Fredrik Reinfeldt, the youthful right-wing leader likened to David Cameron for
the way he dropped traditional policies to modernise his party, saw off the
veteran Göran Persson, Europe’s second longest- serving Prime Minister.
Mr Reinfeldt, 41, based his appeal around reforming rather than overhauling
Sweden’s social welfare system, with plans to cut the sickness benefits that
account for 16 per cent of public spending.
His attack on Sweden’s hidden unemployment among the long-term sick, the early
retired and those on pointless government schemes struck a chord with
younger Swedes struggling to find work.
Mr Reinfeldt’s campaign was watched closely by centre-right parties across
Europe, who will have been buoyed by the way that he beat the left on their
home territory of popular state-funded health, education and social care
services.
He also united the four-party right-wing Alliance for Sweden and, taking a
lesson from Tony Blair, restyled his own party as the “new” Moderates,
seeing its share of vote soar from 15.2 per cent in 2002 to 26 per cent. The
Social Democrats saw their share shrink from 39.8 to 35.4 per cent. With
almost all votes counted, the Riksdag was expected to be Mr Reinfeldt’s by
178 seats to 171.
In his victory speech, Mr Reinfeldt echoed Mr Blair in 1997 when he declared:
“We campaigned as the new Moderates, we won as the new Moderates and
together with our alliance partners we will rule Sweden as the new Moderates
. . . I will govern Sweden as a representative for all Sweden.”

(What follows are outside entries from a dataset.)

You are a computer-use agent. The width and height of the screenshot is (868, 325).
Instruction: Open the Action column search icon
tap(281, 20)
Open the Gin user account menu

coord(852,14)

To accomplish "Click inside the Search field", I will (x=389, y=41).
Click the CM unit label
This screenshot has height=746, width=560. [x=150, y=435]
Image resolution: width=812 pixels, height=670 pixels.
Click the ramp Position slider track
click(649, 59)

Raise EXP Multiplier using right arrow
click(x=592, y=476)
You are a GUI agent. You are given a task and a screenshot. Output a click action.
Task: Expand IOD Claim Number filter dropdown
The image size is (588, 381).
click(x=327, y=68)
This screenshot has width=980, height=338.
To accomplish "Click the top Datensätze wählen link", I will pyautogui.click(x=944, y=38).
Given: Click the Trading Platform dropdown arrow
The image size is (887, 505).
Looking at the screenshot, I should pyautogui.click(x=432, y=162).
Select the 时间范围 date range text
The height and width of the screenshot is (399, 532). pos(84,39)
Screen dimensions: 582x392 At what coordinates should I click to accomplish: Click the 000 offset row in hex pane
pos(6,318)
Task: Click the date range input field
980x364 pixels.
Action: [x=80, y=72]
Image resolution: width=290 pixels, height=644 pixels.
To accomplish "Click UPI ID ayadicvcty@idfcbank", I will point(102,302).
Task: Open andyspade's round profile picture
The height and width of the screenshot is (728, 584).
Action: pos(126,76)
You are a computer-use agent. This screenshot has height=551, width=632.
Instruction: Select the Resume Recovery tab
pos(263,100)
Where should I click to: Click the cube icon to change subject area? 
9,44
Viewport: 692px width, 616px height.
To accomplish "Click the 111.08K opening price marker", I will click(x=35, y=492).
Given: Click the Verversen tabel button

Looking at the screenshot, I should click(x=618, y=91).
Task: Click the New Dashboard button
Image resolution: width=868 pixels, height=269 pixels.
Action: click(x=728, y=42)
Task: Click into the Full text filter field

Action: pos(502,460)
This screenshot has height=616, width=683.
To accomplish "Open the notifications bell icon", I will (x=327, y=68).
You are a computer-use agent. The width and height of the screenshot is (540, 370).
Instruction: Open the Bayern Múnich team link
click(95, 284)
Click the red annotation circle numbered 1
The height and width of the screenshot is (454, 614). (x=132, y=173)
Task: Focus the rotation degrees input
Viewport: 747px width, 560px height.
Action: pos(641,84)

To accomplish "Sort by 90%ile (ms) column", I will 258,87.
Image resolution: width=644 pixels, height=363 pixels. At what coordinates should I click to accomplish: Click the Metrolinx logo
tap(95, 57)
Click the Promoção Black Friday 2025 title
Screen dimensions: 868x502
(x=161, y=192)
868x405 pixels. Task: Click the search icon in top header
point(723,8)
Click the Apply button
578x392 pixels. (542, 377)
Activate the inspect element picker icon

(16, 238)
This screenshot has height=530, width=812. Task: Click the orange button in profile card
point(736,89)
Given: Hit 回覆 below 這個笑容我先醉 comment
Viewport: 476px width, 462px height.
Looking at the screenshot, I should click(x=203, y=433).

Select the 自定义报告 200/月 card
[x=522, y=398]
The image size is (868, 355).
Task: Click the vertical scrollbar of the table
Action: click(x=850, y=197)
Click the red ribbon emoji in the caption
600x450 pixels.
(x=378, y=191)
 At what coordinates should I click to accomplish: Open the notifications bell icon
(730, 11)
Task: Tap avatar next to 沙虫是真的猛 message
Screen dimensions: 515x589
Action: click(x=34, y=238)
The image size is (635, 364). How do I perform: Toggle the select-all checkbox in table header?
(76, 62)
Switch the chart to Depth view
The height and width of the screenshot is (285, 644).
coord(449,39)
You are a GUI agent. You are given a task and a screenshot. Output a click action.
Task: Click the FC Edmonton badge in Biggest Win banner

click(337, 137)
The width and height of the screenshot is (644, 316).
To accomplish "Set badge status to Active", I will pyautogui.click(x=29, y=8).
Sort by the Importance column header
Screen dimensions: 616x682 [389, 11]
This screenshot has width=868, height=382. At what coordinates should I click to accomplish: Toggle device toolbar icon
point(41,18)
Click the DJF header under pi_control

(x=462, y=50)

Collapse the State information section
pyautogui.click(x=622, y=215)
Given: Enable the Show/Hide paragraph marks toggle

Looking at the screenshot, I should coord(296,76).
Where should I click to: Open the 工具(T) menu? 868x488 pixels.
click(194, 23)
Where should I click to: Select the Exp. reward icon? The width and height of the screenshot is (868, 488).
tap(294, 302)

Some, however, interpreted the switch of votes to the Right as a simple desire
for new blood. Anders Björk, a former deputy speaker of the Riksdag, said:
“After 12 years of the same Government, people want a change. It is a mental
thing that does not have much to do with politics.”
Mr Reinfeldt entered politics in his twenties through the youth wing of the
Moderate party. He first entered parliament in 1991, the last time a
conservative government won an election. His shaven head, trim figure and
dark brown eyes are in stark contrast to Mr Persson’s beefy frame.
Mr Persson, 57, had struggled during the campaign to throw off the image of a
tired administration with little new to offer apart from more high taxes.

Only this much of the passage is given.